Por HERMANN TERTSCH
El País, Belgrado,
10.06.92
GUERRA EN LOS BALCANES
El opositor Movimiento Democrático Serbio (DEPOS) pidió ayer
al presidente Slobodan Milosevic que dimita "para evitar la única
calamidad que aún no ha alcanzado a Serbia, la guerra civil". En una carta
abierta, la alianza DEPOS -compuesta por el Partido de Renovación, el Partido
Democrático, destacados académicos y miembros de la iglesia ortodoxa- llama a
Milosevic a dimitir para que se pueda "crear un Gobierno provisional capaz
de dirigir el Estado hasta unas elecciones constituyentes".

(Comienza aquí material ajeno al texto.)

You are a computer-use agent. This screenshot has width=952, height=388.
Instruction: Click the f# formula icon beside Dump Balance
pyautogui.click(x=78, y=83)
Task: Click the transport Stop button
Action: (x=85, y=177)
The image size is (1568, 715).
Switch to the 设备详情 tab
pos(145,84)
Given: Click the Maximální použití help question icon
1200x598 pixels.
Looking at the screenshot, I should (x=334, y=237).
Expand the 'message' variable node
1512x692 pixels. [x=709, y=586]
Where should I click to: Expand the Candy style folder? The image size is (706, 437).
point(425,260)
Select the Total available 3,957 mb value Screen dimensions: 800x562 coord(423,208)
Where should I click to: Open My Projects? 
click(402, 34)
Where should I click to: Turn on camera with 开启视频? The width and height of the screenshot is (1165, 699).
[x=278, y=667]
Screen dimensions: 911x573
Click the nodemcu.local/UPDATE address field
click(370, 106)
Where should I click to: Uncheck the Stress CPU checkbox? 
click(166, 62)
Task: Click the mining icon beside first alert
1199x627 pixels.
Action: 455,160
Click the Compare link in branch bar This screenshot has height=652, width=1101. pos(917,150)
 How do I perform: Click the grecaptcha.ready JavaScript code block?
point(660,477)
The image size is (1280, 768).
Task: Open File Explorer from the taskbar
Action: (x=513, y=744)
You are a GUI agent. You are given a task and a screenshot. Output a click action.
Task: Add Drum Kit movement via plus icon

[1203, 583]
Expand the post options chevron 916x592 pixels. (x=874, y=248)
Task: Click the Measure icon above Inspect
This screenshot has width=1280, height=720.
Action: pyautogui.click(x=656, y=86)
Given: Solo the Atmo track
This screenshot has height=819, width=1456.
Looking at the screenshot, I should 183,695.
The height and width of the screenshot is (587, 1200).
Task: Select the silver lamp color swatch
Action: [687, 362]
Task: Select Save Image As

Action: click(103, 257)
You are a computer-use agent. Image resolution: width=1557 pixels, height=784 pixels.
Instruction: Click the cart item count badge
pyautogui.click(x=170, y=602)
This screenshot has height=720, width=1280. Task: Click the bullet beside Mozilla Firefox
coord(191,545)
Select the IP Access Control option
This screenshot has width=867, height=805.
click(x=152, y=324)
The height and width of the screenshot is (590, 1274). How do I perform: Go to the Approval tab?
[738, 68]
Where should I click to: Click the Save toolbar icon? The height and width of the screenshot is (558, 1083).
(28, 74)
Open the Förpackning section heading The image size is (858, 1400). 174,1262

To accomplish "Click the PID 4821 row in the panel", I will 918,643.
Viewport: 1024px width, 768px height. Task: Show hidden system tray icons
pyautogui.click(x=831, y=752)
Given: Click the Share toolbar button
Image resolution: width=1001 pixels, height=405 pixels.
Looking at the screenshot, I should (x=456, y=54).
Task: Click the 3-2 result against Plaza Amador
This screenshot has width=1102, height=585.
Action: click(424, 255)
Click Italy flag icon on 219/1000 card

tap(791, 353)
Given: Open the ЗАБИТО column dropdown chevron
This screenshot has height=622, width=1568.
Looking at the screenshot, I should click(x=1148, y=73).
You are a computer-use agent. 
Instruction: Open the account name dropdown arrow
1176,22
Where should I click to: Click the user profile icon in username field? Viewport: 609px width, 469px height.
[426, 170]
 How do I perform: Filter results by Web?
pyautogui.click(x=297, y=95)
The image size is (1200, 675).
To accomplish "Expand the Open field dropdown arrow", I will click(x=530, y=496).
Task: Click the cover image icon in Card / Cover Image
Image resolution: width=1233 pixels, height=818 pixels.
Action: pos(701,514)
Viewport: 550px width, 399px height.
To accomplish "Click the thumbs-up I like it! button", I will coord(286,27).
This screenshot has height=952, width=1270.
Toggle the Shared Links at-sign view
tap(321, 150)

La oposición vierte en su escrito duros ataques contra
Milosevic, el Partido Socialista de Serbia que dirige y los mandos del Ejército
federal. "Respecto a los efectos devastadores de sus cinco años de
gobierno", dice, "existe un consenso general al juzgarlos y no
sabemos que existan opiniones disidentes fuera de su partido. La comunidad
internacional ha condenado a Serbia sin un voto en contra. No solo EE UU,
Alemania y Rusia nos castigan, sino todos, incluido el llamado Tercer Mundo,
creado por Yugoslavia. Ningún régimen había conseguido antes tal unanimidad en
su censura y tan lamentable logro".
"Tenemos que volver a nosotros mismos e intentar
alcanzar a los Estados modernos y democráticos, y reclamar nuestro justo puesto
en la comunidad internacional. Con usted, Serbia se ha dirigido no sólo en
sentido contrario a todo el resto del mundo, sino que ha salido fuera de este
mundo", añade la carta.
El Pacto de Varsovia y la URSS se han disuelto y el Ejército
Rojo no ha disparado una sola bala, pero muchas han sido las que ha disparado
el Ejército Popular Yugoslavo y su partido, cuyo estado mayor supuestamente se
levantó para defender a Yugoslavia y a los serbios fuera de Serbia y en
realidad los utilizó como rehenes para su supervivencia y la de sus
privilegios, continúa la carta. Por eso, muchos serbios fuera de Serbia
estarían hoy mucho mejor si ese Ejército del partido y esa odiosa Serbia no les
hubieran "defendido" a ellos y "protegido sus intereses".
La carta está redactada con toda la carga nacionalista de
los escritos del régimen y hace un paralelismo entre las sanciones de la ONU
con las ejecuciones de represalia cometidas por los invasores nazis en Serbia
durante la II Guerra Mundial.
La carta abierta de la oposición abunda en la conjura
exterior de que hablan continuamente los medios oficiales y asegura que
"la comunidad internacional se está afilando los dientes".